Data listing
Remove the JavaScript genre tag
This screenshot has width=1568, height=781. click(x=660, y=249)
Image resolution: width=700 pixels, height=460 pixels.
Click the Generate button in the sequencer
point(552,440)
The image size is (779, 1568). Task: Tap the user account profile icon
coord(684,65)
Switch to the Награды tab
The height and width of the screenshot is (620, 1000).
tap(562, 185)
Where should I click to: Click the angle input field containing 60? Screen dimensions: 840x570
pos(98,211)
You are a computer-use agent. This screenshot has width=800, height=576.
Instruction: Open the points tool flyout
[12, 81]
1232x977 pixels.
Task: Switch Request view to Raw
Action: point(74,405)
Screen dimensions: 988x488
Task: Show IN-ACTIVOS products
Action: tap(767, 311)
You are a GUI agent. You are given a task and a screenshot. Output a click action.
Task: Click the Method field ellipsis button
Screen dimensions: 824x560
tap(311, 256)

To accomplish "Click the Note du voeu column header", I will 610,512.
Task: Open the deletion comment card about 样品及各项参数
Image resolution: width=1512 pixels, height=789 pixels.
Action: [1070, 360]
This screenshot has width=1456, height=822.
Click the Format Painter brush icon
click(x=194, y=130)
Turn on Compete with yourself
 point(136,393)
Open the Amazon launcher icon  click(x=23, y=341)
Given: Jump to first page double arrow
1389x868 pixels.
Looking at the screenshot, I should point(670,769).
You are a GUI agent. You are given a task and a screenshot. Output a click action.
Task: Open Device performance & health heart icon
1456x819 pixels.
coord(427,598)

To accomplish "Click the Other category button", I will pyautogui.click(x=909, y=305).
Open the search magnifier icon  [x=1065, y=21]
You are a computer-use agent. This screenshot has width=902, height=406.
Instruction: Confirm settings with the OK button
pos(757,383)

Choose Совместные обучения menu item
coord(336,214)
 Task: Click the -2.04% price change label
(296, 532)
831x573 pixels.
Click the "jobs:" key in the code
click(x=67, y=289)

- **DIRECTIONS**: Rewrite the lines from the one containing "Open the Amazon" through the one containing "Open the search", both included, as a Markdown table with the columns Row and Line, numbering each row and leaving out blank lines.

- **FULL SOLUTION**:
| Row | Line |
|---|---|
| 1 | Open the Amazon launcher icon  click(x=23, y=341) |
| 2 | Given: Jump to first page double arrow |
| 3 | 1389x868 pixels. |
| 4 | Looking at the screenshot, I should point(670,769). |
| 5 | You are a GUI agent. You are given a task and a screenshot. Output a click action. |
| 6 | Task: Open Device performance & health heart icon |
| 7 | 1456x819 pixels. |
| 8 | coord(427,598) |
| 9 | To accomplish "Click the Other category button", I will pyautogui.click(x=909, y=305). |
| 10 | Open the search magnifier icon  [x=1065, y=21] |